Duncan was becoming more and more out of sympathy with his body, he hated the bulky graceless mound which he had to move laboriously about. He was even now still putting on weight. He had once been a big thick-set muscular man, a formidable figure with his broad shoulders and his great commanding head, a bear, a bull, a lion. Now he was simply a fat man with a puffy face like a gross baby, his nose was thicker, his nostrils enlarged and sprouting hair, he had been handsome, he had become ugly, the ugly old cheated husband, a traditional figure of fun. He envied Gerard his taut physique and his undimmed idealism, he envied Jenkin his simple uncluttered uncomplicated innocent life. He pictured again and again and saw in his dreams Crimond’s slim tall form, pale as marble, his fierce face, his long nose and gleaming eyes. How could that graceful powerful figure not be preferred to his gross trunk? In his self-hatred Duncan found only one thing to pity, his damaged eye, his poor eye with its curious stain of black. His softened sadness for the creature, as if it were a little sentient thing that had come into his life and had to be looked after, sometimes seemed like a momentary comfort, as he stared at his big head in the mirror, put on his dark-rimmed spectacles, and tried to recapture the quizzical humorous lovable face he had once had.

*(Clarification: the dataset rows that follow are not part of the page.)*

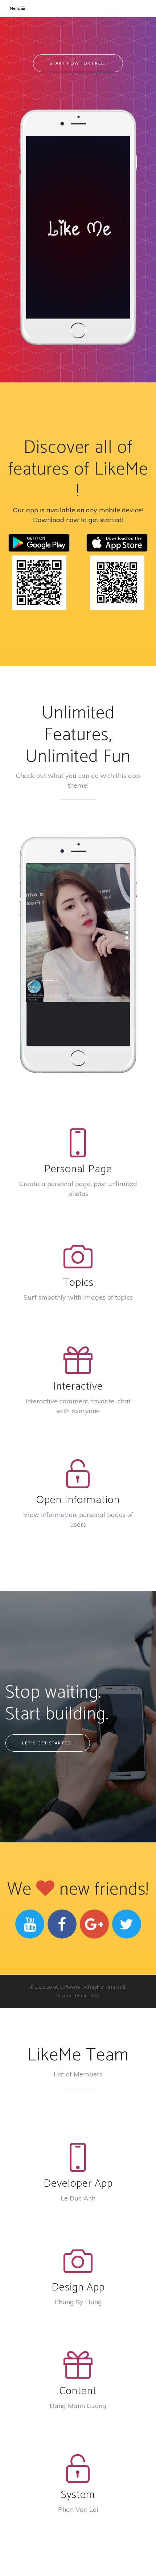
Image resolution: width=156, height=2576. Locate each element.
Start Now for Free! (78, 63)
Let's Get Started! (47, 1742)
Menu (15, 8)
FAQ (95, 1995)
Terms (80, 1995)
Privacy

Sex with Jean had never been perfect, but it had been live, continuous, necessary. They had lived together like two good animals, their physical contacts instinctive, always touching, soothing, caressing. The absence of this dimidium animae left him with a hideous paining wound which oozed blood and festered. Sometimes he wished that his love for Jean could just be eaten up by hate and shame, crushed and ground into pieces. In the extreme of this agony it was not Crimond but Jean that he wished to be dead, not as a revenge, but just, like an injection of morphia, as an instant cure. But of course there was no such cure, the Jean who tortured him would exist forever; and however ruthlessly and systematically he tried to sever all the little links which bound his person to hers, he continued to suffer so that he could gasp and bellow like a wounded bull.
This late Sunday afternoon in October as he was shaving (he needed to shave twice a day) and studying his cheeks, reddened with drink and covered with little breaking veins, he was thinking about Tamar Hernshaw who had invited herself for a drink that evening. Duncan did not want to see Tamar, but had been unable deftly enough to handle her telephone call which took him by surprise at the office, and had found himself asserting that he would be delighted. Contrary to what was believed by Gerard and the others, Jean and Duncan had never looked on Tamar as some sort of daughter. Such a relationship would have been, for both of them, too painful, mocking them with a semblance of the real child that had never come. They were both very fond of Tamar however, they cared about her and pitied her. Jean had been touched by Tamar’s ‘crush’ and even moved by it toward a physical warmth which was almost maternal. In earlier days Tamar used to come to tea with Jean and stay until Duncan came home. Duncan was embarrassed by children and had solved the problem by treating Tamar, even when she was quite a small child, as an adult and conversing with her solemnly as with an equal intellect. For this procedure, which had worked remarkably well, Tamar was silently and deeply grateful.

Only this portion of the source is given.